/---

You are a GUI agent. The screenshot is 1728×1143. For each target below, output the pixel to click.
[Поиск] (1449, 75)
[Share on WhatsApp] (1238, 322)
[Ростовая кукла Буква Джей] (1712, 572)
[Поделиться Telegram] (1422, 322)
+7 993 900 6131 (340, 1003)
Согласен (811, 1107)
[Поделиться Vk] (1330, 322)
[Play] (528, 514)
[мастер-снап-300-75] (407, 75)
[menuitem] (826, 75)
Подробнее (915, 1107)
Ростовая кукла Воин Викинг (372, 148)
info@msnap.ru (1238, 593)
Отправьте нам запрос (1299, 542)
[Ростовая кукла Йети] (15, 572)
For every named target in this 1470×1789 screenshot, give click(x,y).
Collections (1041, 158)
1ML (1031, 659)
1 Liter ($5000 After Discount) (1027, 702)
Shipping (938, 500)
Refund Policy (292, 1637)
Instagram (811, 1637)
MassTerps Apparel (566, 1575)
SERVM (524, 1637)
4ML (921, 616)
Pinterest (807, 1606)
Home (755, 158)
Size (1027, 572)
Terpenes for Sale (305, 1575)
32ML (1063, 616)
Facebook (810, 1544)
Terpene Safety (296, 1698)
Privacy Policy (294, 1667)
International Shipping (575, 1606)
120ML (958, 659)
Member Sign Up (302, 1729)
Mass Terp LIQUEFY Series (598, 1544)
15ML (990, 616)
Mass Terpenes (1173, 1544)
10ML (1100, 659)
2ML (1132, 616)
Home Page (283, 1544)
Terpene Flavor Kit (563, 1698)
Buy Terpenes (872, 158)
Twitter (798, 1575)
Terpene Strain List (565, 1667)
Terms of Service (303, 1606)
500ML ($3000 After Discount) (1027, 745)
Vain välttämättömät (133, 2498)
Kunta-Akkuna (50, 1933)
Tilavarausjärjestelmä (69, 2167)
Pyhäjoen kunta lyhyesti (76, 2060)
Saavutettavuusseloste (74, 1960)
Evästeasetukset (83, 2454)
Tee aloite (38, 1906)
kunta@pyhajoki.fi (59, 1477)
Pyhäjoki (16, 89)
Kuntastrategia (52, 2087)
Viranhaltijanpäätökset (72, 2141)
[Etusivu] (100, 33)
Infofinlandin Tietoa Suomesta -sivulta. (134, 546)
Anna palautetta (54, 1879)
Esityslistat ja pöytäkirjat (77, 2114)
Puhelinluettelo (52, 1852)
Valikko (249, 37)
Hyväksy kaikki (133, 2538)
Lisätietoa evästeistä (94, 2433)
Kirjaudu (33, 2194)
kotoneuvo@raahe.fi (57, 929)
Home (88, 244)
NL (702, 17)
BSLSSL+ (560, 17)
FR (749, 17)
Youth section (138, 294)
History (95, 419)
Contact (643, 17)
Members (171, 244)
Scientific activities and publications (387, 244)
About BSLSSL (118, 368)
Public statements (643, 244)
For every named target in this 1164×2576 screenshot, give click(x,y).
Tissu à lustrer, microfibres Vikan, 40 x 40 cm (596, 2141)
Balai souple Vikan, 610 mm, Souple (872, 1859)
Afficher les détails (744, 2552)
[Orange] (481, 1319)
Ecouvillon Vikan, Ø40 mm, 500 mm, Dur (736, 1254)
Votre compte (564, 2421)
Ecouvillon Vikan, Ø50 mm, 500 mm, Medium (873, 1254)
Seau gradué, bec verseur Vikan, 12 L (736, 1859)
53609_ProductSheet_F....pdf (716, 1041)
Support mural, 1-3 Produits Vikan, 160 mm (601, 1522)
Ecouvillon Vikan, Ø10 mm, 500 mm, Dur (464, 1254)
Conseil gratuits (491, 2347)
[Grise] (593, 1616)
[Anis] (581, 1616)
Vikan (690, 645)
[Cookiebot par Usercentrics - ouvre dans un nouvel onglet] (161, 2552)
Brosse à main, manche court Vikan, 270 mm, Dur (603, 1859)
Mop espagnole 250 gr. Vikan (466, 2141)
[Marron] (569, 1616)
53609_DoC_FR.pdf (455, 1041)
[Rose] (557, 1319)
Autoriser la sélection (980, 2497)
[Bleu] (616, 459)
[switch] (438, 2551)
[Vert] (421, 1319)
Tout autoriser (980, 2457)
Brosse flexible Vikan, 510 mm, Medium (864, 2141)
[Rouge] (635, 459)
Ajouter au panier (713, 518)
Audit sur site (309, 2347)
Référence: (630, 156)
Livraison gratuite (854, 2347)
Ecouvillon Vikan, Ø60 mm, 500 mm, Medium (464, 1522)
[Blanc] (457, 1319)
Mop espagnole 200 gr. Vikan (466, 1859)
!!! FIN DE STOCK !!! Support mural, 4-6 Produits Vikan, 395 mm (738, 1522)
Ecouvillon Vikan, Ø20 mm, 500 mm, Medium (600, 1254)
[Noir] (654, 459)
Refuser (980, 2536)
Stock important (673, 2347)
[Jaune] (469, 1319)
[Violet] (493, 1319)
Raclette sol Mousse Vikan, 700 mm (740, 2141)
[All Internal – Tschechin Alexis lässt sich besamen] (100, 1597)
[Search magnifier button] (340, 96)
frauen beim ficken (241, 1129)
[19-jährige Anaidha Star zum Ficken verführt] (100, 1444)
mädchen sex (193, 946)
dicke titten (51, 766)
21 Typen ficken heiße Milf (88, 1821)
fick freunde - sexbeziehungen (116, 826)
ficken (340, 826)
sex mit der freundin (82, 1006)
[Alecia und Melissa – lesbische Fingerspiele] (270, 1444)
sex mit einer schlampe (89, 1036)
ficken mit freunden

\---

#### [PROBLEM STATEMENT]
Reproduce only this range: the first line of the data above through the line with "Подробнее (915, 1107)", both included, exactly as written.

#### [TASK RESULT]
You are a GUI agent. The screenshot is 1728×1143. For each target below, output the pixel to click.
[Поиск] (1449, 75)
[Share on WhatsApp] (1238, 322)
[Ростовая кукла Буква Джей] (1712, 572)
[Поделиться Telegram] (1422, 322)
+7 993 900 6131 (340, 1003)
Согласен (811, 1107)
[Поделиться Vk] (1330, 322)
[Play] (528, 514)
[мастер-снап-300-75] (407, 75)
[menuitem] (826, 75)
Подробнее (915, 1107)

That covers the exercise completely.